## [Records for processing]
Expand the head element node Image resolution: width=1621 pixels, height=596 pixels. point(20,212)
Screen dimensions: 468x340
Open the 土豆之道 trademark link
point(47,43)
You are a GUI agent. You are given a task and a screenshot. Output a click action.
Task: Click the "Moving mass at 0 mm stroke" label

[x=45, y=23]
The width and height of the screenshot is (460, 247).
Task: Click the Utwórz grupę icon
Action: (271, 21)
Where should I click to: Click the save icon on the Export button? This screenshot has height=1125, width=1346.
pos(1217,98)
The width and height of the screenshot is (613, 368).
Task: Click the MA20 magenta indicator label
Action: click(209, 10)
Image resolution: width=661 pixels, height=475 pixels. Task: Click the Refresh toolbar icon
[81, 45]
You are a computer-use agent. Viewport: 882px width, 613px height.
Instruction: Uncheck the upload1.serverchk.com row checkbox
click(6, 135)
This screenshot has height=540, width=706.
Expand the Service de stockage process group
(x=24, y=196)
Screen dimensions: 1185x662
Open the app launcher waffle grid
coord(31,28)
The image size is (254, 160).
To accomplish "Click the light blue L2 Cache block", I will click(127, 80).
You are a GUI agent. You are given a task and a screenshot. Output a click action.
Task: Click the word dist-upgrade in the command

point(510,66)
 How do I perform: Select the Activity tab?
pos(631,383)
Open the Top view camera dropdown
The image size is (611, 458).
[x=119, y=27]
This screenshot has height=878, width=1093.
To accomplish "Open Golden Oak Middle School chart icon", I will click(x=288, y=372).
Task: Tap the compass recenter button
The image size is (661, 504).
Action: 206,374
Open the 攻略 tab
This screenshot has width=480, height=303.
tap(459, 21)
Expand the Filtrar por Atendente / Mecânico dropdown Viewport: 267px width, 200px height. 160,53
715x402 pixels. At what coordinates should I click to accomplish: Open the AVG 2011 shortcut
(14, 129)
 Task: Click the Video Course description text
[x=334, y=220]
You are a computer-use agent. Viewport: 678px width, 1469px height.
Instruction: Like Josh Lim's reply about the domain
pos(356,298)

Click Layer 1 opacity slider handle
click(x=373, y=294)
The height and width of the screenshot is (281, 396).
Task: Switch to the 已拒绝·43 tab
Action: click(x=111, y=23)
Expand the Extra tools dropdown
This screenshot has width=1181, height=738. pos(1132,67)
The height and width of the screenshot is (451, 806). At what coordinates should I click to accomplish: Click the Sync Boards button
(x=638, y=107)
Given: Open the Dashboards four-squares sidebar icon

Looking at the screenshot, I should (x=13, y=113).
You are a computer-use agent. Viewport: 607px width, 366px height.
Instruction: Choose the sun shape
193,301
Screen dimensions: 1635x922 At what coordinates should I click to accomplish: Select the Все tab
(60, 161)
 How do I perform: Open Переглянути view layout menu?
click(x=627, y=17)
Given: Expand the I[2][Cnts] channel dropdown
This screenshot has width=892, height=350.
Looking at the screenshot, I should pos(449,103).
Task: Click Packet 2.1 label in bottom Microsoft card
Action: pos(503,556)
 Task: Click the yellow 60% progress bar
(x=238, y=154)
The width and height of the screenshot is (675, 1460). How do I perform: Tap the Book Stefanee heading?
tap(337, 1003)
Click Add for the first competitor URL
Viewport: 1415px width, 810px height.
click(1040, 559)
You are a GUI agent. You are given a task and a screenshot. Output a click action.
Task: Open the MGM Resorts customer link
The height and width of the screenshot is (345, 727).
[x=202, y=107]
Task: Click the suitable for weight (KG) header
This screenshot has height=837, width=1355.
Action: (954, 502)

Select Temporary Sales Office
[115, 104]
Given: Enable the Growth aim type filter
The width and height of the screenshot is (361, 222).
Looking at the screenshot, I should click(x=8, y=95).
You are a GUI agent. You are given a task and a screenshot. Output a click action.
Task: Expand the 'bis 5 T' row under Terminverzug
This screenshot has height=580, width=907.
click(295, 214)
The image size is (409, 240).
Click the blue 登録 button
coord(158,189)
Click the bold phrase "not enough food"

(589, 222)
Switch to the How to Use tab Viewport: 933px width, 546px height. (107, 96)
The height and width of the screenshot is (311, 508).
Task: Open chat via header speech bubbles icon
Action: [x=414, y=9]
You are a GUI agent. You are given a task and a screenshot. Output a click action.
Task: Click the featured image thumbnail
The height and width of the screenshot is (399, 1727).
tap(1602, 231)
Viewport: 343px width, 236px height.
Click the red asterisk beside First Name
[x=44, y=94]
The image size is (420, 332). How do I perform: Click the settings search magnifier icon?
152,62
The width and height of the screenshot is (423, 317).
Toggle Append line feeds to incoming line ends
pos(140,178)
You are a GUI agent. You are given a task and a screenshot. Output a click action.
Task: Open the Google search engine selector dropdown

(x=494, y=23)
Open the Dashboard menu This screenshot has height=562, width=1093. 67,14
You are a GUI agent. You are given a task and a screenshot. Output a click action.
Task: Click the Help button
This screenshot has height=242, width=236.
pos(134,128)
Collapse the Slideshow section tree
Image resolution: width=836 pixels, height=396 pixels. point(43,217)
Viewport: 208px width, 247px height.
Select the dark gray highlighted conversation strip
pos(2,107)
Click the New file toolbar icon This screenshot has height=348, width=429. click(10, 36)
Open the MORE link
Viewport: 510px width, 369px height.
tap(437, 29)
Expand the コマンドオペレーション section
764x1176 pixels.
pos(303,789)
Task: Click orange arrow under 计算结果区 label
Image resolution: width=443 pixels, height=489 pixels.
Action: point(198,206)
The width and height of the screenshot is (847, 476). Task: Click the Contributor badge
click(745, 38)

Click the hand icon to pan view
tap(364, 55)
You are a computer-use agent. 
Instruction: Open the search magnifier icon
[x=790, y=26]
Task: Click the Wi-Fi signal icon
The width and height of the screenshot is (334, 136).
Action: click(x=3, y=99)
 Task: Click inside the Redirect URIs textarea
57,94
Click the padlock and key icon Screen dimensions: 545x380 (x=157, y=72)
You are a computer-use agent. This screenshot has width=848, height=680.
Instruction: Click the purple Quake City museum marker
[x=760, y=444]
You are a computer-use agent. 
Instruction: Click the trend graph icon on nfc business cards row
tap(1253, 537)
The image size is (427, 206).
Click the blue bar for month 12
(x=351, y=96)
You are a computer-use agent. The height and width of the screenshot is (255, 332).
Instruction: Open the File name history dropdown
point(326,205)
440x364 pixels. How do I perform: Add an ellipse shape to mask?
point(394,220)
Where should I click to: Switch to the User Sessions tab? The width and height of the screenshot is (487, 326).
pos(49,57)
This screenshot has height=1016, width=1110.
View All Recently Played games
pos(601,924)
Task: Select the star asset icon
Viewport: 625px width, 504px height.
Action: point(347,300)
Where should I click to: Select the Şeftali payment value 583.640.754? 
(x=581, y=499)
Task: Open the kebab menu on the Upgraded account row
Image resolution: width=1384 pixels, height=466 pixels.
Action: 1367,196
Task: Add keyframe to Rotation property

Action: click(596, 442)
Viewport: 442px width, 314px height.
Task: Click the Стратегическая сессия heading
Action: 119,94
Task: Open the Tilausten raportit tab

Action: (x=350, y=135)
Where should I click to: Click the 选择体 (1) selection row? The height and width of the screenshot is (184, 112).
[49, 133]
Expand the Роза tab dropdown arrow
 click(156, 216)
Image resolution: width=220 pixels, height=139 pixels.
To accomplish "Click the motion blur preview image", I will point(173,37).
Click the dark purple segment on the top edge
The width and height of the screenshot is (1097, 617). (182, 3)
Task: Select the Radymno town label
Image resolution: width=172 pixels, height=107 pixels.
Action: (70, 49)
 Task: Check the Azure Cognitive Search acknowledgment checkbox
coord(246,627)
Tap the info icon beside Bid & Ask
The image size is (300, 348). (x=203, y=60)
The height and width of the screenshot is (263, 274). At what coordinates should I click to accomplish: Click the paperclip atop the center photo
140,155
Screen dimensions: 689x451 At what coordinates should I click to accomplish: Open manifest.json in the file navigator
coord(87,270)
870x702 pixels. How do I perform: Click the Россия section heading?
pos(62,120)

## [Brief]
From the material above, return every line that contains "will".

## [Solution for this problem]
To accomplish "Click the light blue L2 Cache block", I will click(127, 80).
To accomplish "Open Golden Oak Middle School chart icon", I will click(x=288, y=372).
To accomplish "Click the motion blur preview image", I will point(173,37).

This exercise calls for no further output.